Problem: Omit the pictures, then reproduce exactly the line bearing "Viewport: 520px width, 370px height." and every line after it up to and including the last line of the entries below.

Start of Block

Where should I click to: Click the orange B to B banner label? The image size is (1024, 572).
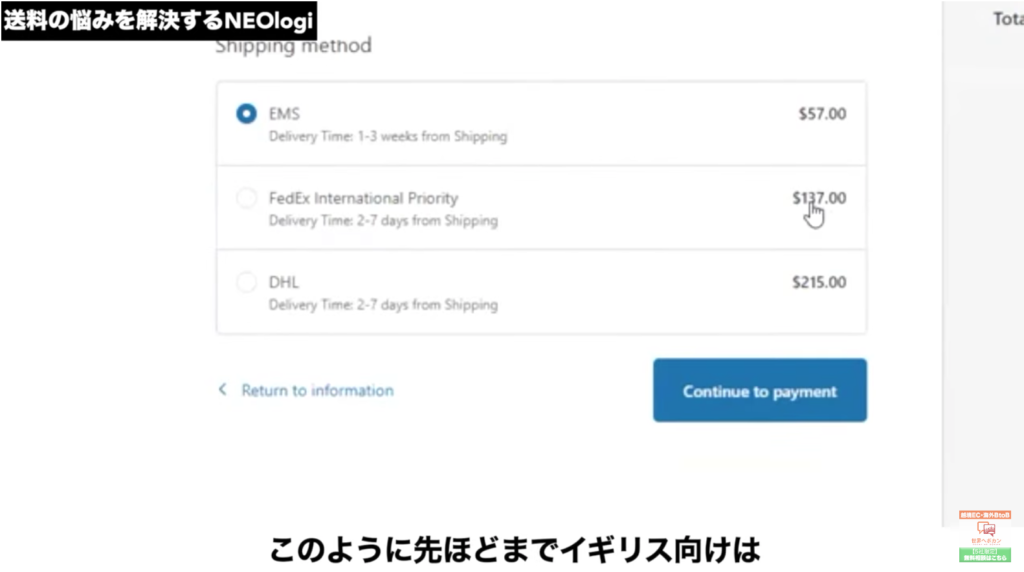[x=985, y=515]
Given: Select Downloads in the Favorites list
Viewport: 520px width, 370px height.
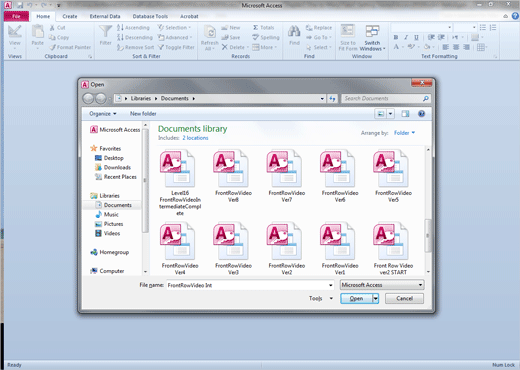Looking at the screenshot, I should (x=117, y=168).
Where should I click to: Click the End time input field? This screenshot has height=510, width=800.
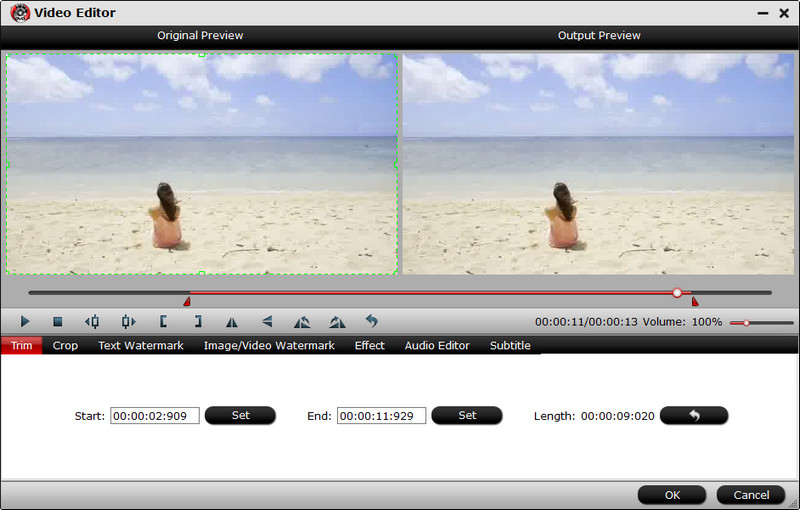(381, 416)
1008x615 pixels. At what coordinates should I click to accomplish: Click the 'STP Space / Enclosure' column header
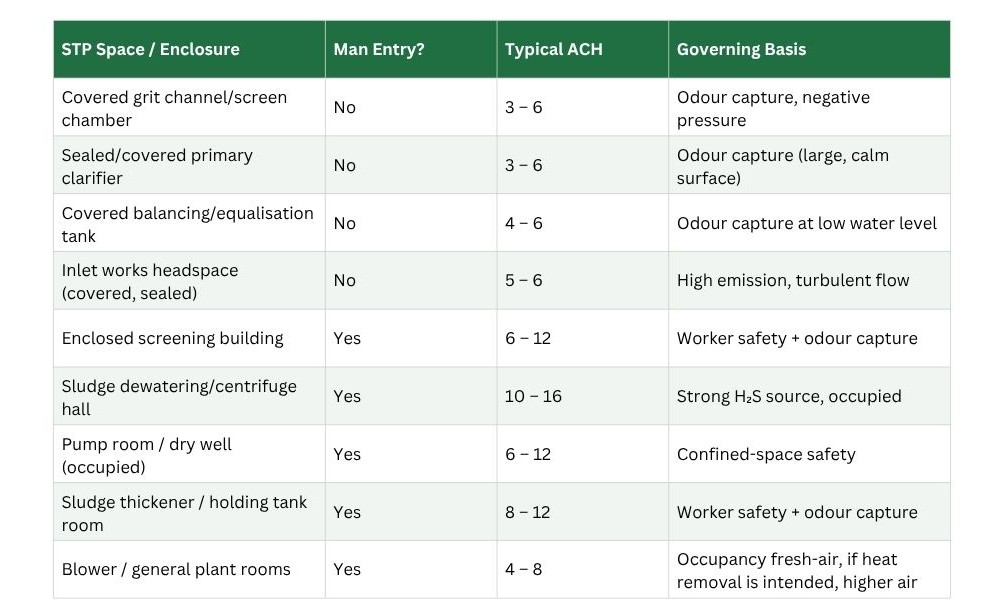coord(189,49)
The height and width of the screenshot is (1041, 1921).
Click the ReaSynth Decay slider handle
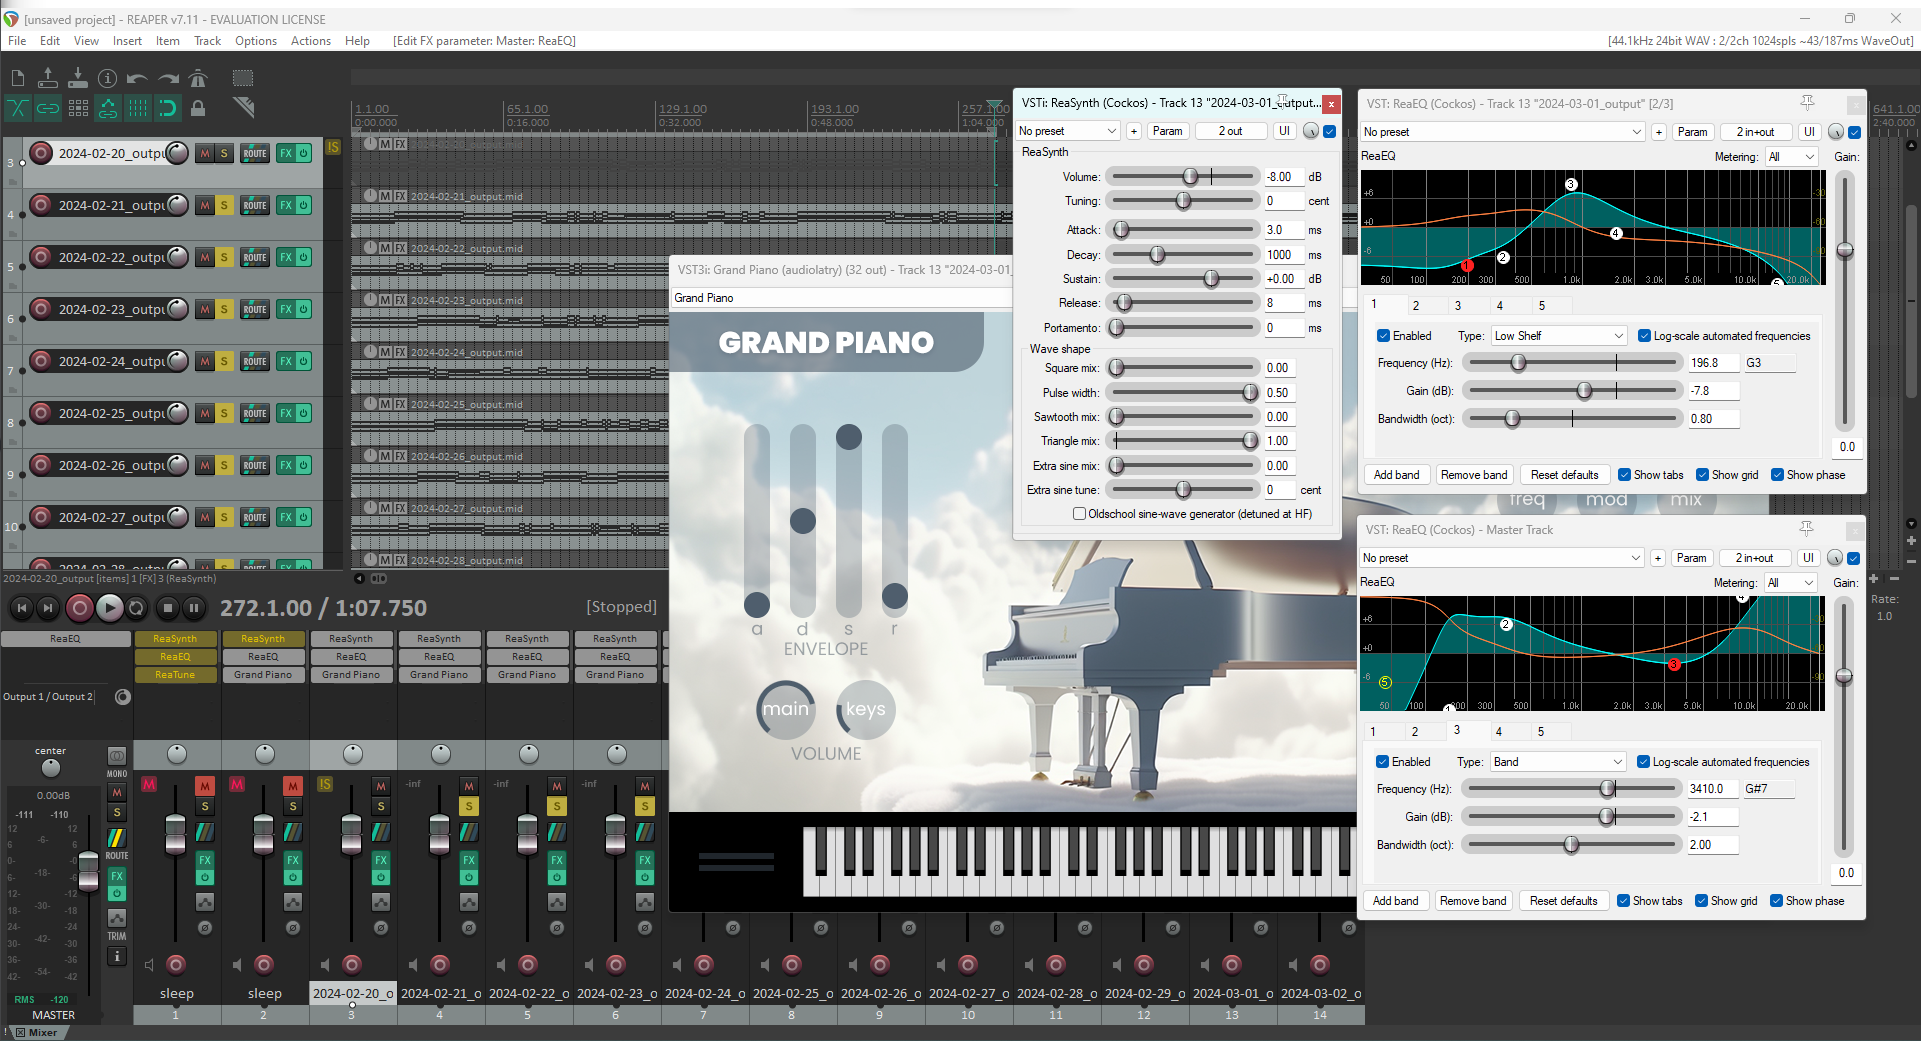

End of Block

The answer:
Viewport: 520px width, 370px height.
Looking at the screenshot, I should (x=117, y=168).
Where should I click to: Click the End time input field? This screenshot has height=510, width=800.
(381, 416)
1008x615 pixels. At what coordinates should I click to accomplish: Click the 'STP Space / Enclosure' column header
coord(189,49)
The height and width of the screenshot is (1041, 1921).
Click the ReaSynth Decay slider handle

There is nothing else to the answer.